Plan B
Current processing cycles are being devoted to the following basic question: Should I try to straddle two difficult topics, morphology and syntax, for my impending quals, or go for expediency and stick with one, staying the course on morphology?
Put more cynically, should I cling to that last idealistic drop of PhD motivation in my body, the drive to do something novel and exciting, the last, tenuous hope for a home run that will make the last 9 1/2 innings of drudgery seem worthwhile? Or just accept that those dreams are done and that now all I want is the paper reward, that piece of parchment suitable for framing and the little acronym that says: resistiré.
The Dreamer declaims the following:
- These ideas are exciting! They are novel, with nice linguistic foundations (albeit unorthodox), and could be a strong development in unsupervised and low-resource grammar learning, and in MT.
- The high bar for the quals are a bit self-imposed.
- The two morphology chapters plus the syntax smoothing (probably feasible for the spring) are sufficient for the quals, so I can still meet that deadline.
- With the smoothing completed, the grammar transformations are mostly done.
- Then I spend most of the final year on unsupervised learning, with the MT results limited to the most straightforward applications of it.
- If not syntax, what then? What novel work would you do in morphology to fill out a thesis? Especially since everyone and their cousin has taken a pass at it!

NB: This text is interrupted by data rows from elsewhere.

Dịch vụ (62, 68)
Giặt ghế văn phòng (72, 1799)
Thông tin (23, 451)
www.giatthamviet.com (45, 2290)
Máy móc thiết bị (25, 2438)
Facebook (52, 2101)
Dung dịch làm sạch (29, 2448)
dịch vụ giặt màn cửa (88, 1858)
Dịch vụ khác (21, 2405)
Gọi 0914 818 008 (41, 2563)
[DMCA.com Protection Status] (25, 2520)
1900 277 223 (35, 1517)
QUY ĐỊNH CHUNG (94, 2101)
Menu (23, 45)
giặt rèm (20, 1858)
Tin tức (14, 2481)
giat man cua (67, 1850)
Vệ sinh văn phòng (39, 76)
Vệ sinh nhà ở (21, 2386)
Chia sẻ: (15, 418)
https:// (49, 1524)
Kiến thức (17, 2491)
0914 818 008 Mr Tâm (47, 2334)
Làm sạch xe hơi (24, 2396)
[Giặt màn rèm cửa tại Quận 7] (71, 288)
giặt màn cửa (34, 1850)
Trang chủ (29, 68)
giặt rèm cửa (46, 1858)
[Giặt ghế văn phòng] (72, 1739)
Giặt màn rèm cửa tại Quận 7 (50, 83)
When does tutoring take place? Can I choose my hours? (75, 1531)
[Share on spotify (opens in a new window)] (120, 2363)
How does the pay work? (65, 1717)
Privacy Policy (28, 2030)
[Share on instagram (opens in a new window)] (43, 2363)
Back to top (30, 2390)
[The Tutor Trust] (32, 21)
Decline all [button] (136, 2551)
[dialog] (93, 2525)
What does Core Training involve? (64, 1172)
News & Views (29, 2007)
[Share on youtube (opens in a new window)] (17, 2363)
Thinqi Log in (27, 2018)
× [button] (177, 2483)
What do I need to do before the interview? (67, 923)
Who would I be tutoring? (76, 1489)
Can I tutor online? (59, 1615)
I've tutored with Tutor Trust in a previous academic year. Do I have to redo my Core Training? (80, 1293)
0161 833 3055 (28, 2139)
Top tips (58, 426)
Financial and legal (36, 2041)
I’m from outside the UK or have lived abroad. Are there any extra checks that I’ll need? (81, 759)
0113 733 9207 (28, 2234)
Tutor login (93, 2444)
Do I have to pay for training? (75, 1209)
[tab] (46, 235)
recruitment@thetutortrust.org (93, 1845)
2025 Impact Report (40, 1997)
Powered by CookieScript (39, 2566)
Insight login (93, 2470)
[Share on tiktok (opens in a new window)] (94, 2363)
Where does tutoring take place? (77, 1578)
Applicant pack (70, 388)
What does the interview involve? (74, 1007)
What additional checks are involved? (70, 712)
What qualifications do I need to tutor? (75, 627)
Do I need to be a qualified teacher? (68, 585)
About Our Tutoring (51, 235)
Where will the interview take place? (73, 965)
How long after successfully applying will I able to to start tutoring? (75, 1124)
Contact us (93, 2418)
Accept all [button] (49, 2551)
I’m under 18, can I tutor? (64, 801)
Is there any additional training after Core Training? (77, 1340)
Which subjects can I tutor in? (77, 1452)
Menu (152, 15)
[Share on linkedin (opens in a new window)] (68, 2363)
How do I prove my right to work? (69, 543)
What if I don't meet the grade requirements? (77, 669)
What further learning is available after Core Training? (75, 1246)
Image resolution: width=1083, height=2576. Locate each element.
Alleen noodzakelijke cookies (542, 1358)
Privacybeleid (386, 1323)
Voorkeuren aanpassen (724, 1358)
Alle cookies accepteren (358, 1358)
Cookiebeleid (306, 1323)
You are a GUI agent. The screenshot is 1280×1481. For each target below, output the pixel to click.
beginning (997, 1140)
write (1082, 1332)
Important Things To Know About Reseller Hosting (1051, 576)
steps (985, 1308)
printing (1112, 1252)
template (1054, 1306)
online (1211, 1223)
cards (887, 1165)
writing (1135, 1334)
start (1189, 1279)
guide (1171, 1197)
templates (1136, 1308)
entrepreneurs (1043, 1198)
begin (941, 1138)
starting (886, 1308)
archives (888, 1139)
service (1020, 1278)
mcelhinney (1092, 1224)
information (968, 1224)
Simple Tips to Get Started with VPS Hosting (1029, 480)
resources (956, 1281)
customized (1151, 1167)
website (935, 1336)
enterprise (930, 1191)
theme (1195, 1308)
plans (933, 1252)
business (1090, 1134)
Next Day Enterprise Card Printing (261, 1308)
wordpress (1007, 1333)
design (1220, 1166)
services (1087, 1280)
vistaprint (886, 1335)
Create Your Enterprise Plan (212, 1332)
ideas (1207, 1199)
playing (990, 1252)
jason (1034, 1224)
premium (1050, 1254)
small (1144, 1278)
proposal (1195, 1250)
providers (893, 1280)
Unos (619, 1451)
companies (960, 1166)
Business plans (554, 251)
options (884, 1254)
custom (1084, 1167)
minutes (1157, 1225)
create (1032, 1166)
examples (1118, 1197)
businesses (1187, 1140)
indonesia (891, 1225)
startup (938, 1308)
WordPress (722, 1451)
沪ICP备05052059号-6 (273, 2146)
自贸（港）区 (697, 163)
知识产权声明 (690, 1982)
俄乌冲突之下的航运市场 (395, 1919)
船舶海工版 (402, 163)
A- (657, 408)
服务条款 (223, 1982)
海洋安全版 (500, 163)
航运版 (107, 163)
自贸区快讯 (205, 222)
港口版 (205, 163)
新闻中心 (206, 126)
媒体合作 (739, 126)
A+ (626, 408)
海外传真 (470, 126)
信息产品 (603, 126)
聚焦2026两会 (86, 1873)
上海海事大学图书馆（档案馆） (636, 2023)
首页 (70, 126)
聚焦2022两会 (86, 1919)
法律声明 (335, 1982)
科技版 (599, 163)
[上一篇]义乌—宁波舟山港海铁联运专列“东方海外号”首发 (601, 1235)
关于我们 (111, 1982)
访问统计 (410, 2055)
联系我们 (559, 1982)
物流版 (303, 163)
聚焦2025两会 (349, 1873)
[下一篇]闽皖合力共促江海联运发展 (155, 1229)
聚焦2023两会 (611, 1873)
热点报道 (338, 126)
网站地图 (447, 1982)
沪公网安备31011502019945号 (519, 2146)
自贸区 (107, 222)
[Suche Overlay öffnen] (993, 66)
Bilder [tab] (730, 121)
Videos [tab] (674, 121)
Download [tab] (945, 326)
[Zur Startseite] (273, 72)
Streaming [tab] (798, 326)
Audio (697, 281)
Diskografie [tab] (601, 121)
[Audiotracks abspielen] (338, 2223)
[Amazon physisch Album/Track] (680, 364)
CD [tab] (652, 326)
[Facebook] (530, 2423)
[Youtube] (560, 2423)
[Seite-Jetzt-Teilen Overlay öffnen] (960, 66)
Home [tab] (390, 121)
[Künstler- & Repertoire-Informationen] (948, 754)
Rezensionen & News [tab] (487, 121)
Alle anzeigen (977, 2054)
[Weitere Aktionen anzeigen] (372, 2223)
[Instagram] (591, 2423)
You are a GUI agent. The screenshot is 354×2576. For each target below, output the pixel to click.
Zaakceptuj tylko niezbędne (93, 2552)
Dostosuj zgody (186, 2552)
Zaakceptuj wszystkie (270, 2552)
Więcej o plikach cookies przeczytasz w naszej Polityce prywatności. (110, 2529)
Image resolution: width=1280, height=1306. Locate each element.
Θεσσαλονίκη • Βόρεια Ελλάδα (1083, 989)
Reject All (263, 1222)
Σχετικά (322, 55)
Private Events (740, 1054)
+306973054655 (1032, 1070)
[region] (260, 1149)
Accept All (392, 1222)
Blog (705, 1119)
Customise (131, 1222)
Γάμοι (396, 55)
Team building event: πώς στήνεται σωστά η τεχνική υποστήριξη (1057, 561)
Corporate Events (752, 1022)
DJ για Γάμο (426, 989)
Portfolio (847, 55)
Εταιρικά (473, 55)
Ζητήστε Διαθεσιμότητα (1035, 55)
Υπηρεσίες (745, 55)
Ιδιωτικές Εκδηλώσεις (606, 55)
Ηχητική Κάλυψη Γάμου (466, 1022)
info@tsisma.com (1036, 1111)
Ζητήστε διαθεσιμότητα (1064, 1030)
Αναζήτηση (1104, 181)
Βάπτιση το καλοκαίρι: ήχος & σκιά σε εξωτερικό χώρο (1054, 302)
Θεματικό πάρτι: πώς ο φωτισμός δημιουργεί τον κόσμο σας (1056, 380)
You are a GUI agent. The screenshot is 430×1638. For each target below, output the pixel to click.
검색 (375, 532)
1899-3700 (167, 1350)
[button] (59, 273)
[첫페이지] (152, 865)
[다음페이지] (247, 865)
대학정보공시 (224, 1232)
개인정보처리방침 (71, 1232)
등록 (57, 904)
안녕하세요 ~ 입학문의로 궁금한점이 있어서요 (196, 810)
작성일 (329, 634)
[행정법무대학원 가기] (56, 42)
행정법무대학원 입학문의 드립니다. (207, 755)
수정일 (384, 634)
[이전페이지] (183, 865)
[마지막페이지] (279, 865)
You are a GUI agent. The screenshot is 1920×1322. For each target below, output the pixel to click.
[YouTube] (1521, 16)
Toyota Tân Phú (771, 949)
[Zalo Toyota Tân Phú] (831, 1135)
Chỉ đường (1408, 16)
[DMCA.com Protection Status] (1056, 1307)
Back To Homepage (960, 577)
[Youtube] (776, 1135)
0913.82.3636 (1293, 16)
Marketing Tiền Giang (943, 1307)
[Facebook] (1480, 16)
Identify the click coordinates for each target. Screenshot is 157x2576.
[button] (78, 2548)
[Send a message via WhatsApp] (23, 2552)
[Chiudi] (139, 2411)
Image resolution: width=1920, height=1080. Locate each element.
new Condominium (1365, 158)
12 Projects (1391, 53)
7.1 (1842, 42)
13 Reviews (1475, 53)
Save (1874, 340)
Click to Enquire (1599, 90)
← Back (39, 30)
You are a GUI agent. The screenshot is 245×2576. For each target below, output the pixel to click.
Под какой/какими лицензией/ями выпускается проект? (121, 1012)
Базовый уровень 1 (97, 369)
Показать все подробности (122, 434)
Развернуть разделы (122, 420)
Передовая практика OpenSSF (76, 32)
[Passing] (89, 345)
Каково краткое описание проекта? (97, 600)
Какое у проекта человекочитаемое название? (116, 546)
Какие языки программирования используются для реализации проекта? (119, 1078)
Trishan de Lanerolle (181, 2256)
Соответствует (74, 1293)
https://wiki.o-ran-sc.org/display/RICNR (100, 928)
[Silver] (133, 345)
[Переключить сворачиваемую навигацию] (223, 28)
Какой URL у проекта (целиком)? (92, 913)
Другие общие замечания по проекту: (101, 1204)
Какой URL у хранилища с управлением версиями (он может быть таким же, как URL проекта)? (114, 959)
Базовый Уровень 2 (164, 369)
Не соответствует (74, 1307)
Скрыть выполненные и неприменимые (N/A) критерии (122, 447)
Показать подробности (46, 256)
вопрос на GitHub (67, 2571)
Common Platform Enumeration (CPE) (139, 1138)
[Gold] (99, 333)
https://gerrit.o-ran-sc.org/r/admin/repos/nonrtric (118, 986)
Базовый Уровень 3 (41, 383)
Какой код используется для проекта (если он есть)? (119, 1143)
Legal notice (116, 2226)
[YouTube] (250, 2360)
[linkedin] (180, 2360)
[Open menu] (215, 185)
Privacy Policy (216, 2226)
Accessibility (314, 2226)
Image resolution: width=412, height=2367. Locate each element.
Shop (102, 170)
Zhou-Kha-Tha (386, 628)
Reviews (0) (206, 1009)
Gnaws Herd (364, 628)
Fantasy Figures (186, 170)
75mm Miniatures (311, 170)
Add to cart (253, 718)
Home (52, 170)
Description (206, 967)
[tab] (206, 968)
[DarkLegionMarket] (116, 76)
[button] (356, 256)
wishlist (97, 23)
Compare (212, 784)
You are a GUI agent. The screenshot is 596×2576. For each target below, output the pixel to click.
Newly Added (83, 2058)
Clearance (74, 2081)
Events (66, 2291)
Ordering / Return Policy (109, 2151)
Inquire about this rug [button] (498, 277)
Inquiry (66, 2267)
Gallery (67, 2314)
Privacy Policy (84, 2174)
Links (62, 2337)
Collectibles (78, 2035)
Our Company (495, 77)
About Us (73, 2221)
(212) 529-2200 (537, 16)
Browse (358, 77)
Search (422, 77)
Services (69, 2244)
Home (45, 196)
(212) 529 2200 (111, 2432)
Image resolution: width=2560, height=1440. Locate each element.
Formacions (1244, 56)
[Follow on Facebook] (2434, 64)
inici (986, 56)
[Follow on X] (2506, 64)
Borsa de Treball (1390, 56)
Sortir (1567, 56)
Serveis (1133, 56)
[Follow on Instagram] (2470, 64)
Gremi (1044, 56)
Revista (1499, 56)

To which The Pragmatist retorts:
- They are exciting, but extremely speculative and risky. If you’d developed them in year two or even three, that would have been a great time to try something big. But we’re starting year five now, and it’s time to finish, not to finesse.
- Yes, but then you push more work to do after the quals, and do you really want to be here past May 2009?
- A bit hopeful, assuming mountains of SpeechLinks work doesn’t come crashing down, also no chance for a COLING paper, because it’s pretty clear that the current papers will occupy me fully through January 10th.
- Yes, but again no small piece of work. 6 months is a safe estimate, so that takes us through the NAACL deadline, without starting on the unsupervised learning, which is harder!
- I’d call it 18 months after the quals. Want to stay through December?
- Ah, you have me there a bit, but I can come up with something. Just watch me….
The Pragmatist’s Plan B
The mantra of Plan B is this: My hammer is morphology, so what can I nail? Put more concretely, we find languages with interesting morphology, model them, and evaluate the performance of the segmentation and its use in applications.
A little brainstorming:
- Models
- Basic concatenative morphology
- Functional and surface affixes
- Agglutinative morphology
- Template morphology
- Affix ordering (e.g. Chingtang)
- Phonological modeling
- Learning
- EM and variants
- Log-linear: contrastive, etc.
- Full semi-supervised, i.e. combine small supervised model with unsupervised.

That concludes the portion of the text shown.